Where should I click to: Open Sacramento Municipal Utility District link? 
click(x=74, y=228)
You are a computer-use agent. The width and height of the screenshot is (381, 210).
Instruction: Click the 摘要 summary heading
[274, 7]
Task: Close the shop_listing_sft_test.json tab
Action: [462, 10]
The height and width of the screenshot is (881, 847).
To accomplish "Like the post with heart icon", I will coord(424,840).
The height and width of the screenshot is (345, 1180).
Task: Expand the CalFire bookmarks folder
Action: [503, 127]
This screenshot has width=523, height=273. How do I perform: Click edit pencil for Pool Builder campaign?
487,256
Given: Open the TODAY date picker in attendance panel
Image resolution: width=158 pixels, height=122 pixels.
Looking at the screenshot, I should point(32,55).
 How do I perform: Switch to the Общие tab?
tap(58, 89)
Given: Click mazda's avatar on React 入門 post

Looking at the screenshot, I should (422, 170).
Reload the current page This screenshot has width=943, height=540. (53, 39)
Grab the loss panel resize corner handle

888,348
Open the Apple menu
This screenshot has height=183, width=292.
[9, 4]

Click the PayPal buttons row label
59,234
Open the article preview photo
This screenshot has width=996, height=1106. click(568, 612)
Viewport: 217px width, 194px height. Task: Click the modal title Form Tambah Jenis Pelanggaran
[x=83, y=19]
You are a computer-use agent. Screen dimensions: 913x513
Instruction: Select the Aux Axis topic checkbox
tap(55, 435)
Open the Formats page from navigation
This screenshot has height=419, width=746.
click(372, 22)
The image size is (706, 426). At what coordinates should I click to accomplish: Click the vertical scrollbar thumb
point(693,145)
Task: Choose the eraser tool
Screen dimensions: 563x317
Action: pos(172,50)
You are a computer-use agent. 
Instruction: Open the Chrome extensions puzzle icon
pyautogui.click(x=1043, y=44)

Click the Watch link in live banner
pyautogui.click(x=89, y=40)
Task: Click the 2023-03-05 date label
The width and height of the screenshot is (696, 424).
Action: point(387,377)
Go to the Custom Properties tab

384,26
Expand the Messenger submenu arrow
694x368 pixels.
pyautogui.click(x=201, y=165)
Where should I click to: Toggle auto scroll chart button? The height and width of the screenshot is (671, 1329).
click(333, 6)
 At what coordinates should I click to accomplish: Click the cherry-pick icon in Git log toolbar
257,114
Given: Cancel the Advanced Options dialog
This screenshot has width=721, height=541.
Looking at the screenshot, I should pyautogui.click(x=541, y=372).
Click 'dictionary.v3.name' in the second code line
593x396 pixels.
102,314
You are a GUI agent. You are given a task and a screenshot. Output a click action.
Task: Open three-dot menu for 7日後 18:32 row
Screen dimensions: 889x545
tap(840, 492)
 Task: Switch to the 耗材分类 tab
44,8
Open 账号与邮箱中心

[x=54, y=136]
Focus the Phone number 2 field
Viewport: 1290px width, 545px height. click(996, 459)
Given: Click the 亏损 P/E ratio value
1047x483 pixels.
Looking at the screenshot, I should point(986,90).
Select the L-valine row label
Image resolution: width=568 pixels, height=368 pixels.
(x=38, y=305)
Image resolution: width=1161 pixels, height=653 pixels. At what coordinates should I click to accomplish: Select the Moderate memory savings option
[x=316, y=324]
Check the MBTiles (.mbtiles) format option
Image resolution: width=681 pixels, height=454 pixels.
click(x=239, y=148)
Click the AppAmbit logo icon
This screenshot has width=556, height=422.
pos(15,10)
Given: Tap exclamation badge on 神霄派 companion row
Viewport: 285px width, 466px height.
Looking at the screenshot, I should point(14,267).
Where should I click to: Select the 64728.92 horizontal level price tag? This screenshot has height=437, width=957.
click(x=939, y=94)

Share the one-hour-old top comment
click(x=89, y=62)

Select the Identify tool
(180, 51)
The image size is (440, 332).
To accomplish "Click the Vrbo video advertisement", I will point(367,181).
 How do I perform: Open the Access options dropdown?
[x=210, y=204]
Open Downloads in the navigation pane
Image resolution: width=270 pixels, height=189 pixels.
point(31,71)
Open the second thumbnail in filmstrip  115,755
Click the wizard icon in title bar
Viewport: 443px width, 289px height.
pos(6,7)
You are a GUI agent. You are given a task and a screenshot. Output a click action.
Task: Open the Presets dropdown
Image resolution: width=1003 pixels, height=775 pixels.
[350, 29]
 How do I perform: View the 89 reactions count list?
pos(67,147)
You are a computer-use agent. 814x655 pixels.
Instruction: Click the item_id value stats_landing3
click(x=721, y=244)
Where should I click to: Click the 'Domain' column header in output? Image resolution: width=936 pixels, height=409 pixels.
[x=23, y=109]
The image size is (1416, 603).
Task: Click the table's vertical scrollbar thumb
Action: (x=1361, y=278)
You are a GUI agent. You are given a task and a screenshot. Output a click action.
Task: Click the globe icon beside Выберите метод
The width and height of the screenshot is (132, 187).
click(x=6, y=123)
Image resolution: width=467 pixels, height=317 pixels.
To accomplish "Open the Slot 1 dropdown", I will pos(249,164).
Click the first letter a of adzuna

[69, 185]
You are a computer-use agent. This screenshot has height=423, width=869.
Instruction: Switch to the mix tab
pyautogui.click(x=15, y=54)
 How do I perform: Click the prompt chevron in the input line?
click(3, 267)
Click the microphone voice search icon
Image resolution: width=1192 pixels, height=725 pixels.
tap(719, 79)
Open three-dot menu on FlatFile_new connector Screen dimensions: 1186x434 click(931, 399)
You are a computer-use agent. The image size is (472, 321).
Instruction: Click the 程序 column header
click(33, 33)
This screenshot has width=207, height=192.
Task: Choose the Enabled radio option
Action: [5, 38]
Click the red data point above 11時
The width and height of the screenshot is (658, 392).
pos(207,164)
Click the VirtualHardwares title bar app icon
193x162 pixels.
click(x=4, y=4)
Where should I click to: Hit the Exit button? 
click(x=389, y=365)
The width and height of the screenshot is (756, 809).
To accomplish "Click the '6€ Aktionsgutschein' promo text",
- - - - -
# DESCRIPTION OF THE TASK
Please go through the data above and copy each line containing the word "three".

# EXERCISE SOLUTION
Task: Open three-dot menu for 7日後 18:32 row
Open three-dot menu on FlatFile_new connector Screen dimensions: 1186x434 click(931, 399)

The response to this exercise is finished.